• [Work to complete]
Transcribe the data word for word, beginning at the line that contains "Focus the Search by Keywords box" and stopping after the line that contains "point(44,87)". Leave the pictures out of your answer.

BEGIN Given data

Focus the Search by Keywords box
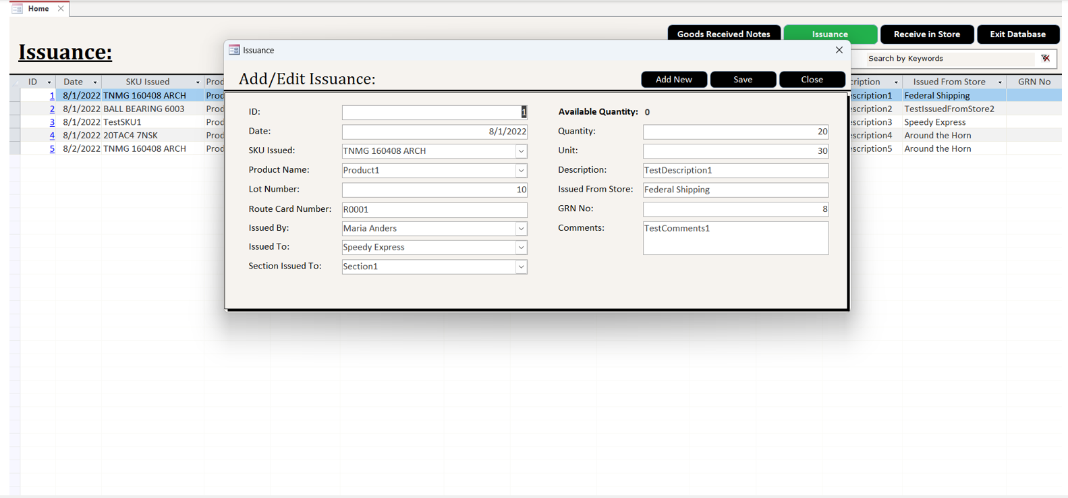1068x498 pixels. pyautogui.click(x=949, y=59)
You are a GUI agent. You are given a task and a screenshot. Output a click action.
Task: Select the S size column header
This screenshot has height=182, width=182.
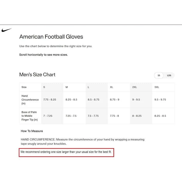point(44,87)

END Given data
BEGIN Given data

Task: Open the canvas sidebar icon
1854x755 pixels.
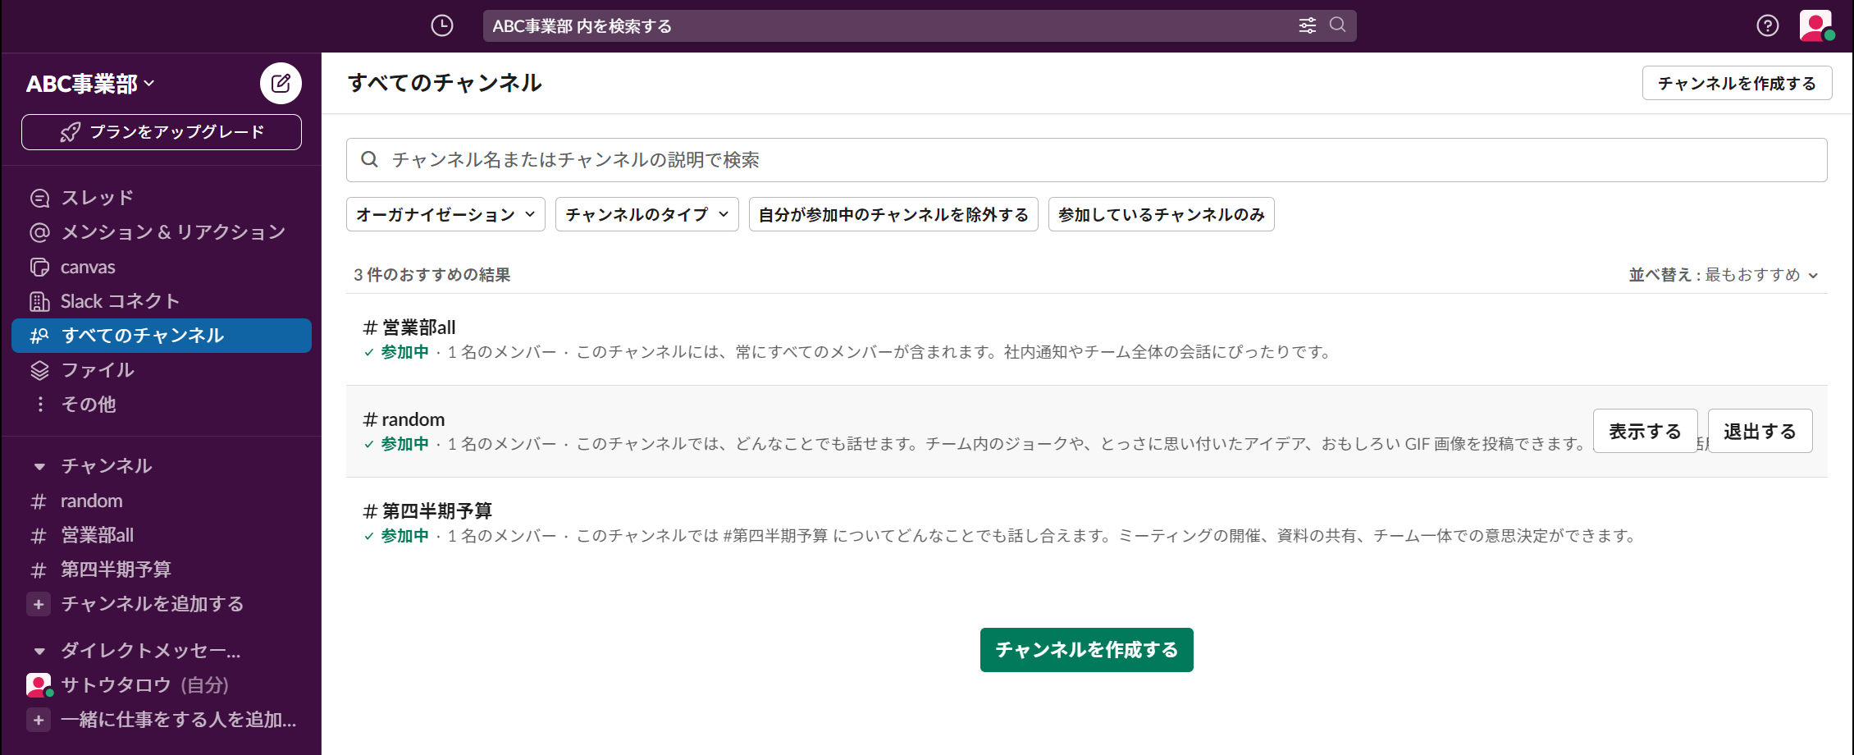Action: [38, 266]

END Given data
BEGIN Given data

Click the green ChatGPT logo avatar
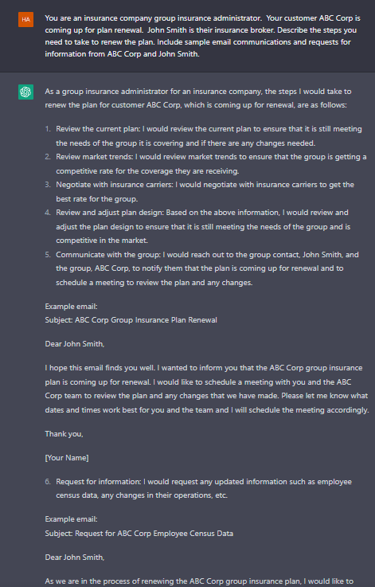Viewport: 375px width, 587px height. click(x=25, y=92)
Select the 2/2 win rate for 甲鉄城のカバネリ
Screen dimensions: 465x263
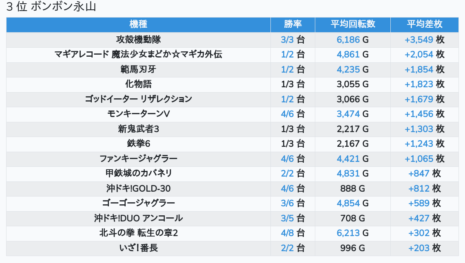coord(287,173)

END Given data

• [Output of the task]
Focus the Search by Keywords box
1068x498 pixels. pyautogui.click(x=949, y=59)
You are a GUI agent. You are given a task and a screenshot. Output a click action.
Task: Select the S size column header
This screenshot has height=182, width=182.
point(44,87)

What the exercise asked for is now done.